_SELECTED TEXT_.
=-=-=
I do not claim to be an expert on global warming or to have mastered the scientific literature on the subject. But I do think that it is important for Christians to consider the claims of certain evangelicals concerning global climate change. The “Evangelical Climate Initiative” (endorsed by evangelical luminaries such as Rick Warren) says that,
The same love for God and neighbor that compels us to preach salvation through Jesus Christ, protect the unborn, preserve the family and the sanctity of marriage, and take the whole Gospel to a hurting world, also compels us to recognize that human-induced climate change is a serious Christian issue requiring action now.
Is global warming really the threat that some people are claiming that it is? Do Christians really have a duty to support public policies and politicians who endeavor to stem that tide of global warming?
I’m still working through these questions, but here’s where I am right now. It seems fairly clear that global temperatures are rising and that there will be consequences for the environment and sea levels in the not-too-distant future. Yet two important issues remain unresolved in my mind.
=-=-=
_WHAT YOU NEED TO DO_. Reproduce word for word the portion of the global warming passage between "I do not claim" and "of global warming?", inclusive.

_SUPPLIED MATERIAL_.
=-=-=
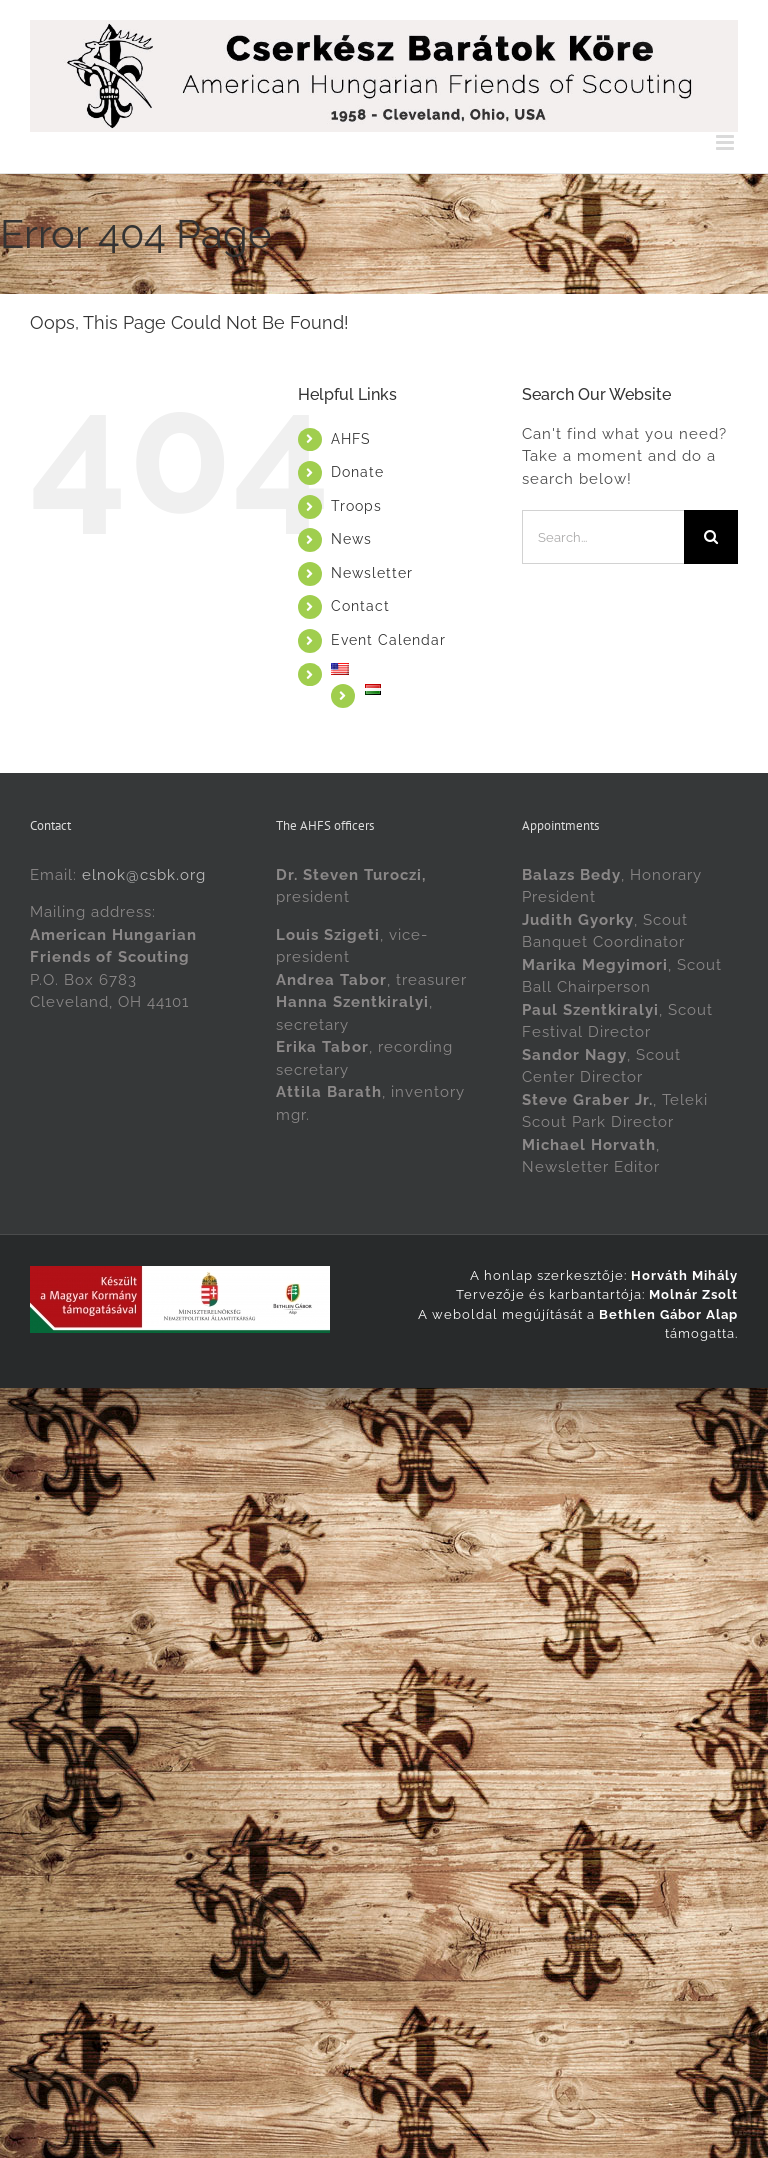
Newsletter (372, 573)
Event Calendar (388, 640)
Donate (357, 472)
=-=-=
_THE REPLY_.
I do not claim to be an expert on global warming or to have mastered the scientific literature on the subject. But I do think that it is important for Christians to consider the claims of certain evangelicals concerning global climate change. The “Evangelical Climate Initiative” (endorsed by evangelical luminaries such as Rick Warren) says that,
The same love for God and neighbor that compels us to preach salvation through Jesus Christ, protect the unborn, preserve the family and the sanctity of marriage, and take the whole Gospel to a hurting world, also compels us to recognize that human-induced climate change is a serious Christian issue requiring action now.
Is global warming really the threat that some people are claiming that it is? Do Christians really have a duty to support public policies and politicians who endeavor to stem that tide of global warming?